After my mom died, I was astonished by the weight of grief and lack of stamina I experienced. Three months of caring for my mother took such a toll on me that I had a hard time focusing most days and often just slept. This went on for months, and I couldn’t understand why—my grief was now “over” and my mom was in her heavenly home. Many people told me that the exhaustion was normal, though. After almost a year, I finally felt like I’d come back to “normal.”
In addition, my father and I had to learn a whole new way to connect with each other since our relationship had centered around my mother’s illness for many years. We struggled to keep things “normal” that first year after her death—celebrating holidays and having lunch once a week together—but things were not the same. As time moved on, we began to talk more openly with each other about our grief. Now we have a relationship that is stronger and more dynamic because of the shared experience.

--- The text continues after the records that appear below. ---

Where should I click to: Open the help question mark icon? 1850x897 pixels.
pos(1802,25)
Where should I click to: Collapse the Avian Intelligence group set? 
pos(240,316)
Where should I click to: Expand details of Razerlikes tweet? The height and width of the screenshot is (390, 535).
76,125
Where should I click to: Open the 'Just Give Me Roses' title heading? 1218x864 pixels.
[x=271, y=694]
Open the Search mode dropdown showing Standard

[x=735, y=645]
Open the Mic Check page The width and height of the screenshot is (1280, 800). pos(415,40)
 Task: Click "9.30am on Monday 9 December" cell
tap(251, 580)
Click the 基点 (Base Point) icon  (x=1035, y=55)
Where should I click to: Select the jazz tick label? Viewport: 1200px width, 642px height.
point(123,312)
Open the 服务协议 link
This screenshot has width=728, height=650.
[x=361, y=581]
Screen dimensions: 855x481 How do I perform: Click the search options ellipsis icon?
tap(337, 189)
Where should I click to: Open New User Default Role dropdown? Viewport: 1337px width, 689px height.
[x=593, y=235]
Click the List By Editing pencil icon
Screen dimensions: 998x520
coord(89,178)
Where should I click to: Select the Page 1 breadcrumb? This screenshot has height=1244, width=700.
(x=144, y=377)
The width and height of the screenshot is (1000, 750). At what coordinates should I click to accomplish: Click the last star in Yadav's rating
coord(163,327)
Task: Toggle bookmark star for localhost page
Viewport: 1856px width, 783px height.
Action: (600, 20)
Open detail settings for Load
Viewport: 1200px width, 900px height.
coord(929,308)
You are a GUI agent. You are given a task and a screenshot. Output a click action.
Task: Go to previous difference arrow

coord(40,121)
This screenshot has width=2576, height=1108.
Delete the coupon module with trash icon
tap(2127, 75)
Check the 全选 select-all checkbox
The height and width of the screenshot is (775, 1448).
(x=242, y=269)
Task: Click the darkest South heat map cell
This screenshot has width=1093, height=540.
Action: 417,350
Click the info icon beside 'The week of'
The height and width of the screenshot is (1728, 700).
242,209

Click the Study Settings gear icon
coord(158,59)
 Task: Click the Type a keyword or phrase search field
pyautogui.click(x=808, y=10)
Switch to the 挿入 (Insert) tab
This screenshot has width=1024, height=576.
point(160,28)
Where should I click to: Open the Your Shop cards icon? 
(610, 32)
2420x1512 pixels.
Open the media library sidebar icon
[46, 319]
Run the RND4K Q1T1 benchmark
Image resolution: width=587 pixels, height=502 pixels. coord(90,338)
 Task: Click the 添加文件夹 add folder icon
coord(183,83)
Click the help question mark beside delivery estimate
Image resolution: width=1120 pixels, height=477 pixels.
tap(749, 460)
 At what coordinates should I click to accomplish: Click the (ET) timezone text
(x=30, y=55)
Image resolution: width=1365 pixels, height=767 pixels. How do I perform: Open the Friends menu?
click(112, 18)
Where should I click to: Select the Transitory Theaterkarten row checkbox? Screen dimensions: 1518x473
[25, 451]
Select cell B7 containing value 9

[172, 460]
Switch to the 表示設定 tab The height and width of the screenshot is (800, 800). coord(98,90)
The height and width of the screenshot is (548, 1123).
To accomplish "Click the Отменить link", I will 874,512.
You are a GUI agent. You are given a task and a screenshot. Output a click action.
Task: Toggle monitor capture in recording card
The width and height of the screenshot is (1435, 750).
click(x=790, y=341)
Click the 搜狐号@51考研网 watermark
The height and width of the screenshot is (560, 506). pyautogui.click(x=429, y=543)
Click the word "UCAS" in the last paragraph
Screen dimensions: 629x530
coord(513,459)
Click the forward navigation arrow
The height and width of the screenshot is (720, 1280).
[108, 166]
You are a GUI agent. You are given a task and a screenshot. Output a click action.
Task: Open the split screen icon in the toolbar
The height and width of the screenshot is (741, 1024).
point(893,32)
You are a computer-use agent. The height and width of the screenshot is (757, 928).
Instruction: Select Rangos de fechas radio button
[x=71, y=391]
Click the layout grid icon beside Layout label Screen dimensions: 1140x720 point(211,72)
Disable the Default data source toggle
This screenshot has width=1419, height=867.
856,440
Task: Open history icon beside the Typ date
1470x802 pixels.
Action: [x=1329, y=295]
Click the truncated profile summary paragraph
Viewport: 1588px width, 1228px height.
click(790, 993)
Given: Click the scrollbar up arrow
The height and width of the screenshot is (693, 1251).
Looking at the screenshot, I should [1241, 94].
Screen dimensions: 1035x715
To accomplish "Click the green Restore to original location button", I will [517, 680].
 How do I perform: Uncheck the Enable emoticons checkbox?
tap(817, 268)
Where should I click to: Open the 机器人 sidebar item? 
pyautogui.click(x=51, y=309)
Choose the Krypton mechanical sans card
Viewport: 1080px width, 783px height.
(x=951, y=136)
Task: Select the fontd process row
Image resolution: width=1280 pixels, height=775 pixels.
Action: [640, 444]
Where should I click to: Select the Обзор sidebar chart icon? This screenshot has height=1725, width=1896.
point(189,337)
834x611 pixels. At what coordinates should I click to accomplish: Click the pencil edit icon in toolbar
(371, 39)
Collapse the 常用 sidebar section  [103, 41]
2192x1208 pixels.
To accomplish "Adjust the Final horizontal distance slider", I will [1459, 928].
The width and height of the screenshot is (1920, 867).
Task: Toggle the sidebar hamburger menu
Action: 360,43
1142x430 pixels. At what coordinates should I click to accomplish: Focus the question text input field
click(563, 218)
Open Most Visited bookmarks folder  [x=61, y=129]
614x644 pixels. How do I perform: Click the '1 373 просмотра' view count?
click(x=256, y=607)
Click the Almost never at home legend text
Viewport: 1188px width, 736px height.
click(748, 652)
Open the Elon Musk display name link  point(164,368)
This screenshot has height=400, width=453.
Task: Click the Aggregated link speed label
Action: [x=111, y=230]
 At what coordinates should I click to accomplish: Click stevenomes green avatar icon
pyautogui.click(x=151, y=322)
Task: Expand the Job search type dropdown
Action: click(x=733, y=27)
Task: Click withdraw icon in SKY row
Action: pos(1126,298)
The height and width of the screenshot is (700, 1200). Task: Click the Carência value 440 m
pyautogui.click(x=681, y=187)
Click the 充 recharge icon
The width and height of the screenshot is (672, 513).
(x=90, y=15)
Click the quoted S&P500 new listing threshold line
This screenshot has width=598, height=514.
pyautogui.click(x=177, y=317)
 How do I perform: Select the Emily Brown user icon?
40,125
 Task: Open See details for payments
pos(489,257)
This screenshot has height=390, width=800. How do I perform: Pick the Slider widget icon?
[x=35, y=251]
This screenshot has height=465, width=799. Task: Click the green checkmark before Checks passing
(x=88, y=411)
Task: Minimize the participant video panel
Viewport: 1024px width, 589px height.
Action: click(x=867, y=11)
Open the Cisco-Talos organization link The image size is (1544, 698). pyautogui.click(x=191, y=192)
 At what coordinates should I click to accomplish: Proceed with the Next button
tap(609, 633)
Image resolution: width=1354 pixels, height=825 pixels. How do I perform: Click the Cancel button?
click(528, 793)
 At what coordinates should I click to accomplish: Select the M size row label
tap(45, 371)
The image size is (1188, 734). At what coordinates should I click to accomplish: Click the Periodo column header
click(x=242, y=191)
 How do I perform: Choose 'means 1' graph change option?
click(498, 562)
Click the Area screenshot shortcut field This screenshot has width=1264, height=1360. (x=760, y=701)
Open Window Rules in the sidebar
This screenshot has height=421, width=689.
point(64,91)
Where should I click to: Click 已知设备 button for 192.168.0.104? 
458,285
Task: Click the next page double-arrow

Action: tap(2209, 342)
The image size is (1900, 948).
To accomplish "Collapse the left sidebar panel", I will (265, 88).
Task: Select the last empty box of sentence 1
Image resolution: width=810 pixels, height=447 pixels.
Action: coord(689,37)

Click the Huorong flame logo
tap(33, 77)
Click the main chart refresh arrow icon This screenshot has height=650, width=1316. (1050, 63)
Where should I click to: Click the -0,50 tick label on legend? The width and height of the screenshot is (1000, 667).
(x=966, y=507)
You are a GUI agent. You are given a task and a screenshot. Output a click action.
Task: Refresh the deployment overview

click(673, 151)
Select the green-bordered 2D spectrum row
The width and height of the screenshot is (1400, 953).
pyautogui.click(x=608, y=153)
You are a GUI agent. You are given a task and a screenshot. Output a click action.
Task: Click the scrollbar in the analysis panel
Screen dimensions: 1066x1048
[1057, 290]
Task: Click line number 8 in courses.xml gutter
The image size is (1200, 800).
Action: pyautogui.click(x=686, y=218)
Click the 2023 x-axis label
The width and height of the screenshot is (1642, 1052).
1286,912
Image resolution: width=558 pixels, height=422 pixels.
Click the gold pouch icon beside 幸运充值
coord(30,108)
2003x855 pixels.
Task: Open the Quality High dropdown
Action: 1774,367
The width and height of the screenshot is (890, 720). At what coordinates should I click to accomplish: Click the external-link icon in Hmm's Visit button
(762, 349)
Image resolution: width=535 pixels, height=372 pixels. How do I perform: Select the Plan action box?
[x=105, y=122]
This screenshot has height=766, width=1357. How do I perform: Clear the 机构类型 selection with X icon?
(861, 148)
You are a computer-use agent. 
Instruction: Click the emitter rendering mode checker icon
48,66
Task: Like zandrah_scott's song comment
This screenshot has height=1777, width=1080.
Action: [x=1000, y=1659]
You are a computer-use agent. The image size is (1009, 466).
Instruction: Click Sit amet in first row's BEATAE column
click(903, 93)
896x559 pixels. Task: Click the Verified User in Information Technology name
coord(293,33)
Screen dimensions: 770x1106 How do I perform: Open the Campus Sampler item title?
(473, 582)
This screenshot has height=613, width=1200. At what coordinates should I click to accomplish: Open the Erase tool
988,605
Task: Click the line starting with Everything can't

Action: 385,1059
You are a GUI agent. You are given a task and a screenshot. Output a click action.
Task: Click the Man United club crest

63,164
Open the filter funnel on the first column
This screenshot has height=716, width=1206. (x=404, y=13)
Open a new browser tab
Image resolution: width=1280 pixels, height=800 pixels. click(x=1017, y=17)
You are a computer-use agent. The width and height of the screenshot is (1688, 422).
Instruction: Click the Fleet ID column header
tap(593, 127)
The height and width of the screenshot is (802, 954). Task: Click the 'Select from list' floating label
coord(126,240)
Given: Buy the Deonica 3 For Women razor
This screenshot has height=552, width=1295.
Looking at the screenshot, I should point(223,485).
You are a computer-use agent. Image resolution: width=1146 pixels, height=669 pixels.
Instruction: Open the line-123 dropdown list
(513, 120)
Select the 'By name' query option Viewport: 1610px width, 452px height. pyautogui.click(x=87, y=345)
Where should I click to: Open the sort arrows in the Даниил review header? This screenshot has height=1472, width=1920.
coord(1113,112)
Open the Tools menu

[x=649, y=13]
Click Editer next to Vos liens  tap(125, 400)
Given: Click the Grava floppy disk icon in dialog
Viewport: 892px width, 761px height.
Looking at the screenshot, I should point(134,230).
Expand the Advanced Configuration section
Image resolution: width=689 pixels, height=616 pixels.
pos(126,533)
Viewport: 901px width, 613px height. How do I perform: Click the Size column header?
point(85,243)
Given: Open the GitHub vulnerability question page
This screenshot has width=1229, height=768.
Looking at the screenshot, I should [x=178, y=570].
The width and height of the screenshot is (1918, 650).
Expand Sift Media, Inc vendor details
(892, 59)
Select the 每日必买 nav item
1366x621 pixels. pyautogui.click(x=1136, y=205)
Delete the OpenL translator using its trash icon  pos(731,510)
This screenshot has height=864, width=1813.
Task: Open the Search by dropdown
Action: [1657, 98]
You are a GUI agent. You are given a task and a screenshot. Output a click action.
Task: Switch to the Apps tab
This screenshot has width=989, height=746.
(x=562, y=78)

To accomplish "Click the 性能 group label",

When friends need my prayers now, I am quick to provide them—often writing them out for them to read or praying right in the moment of need with them. Although saying “I will pray” can bring comfort, I found the most peace and encouragement during my most difficult days from those who would pray right there with me in the moment of need. Those times during my mom’s final months have shown me how important prayer and praying friends are, and I endeavor now to help others during their most difficult moments. In addition, I am writing two books—one fiction and one nonfiction—about how grief affects our relationships and our lives like a pebble tossed into a pond. I pray I will continue to heal as I write these books and that they will help others heal too.
I have been in the military for over 18 years, working in Religious Affairs. The Upper Room has always been a crucial resource for our military members. It serves as a beacon of hope, a way to connect daily to God and a reminder of how we should act as Christians.”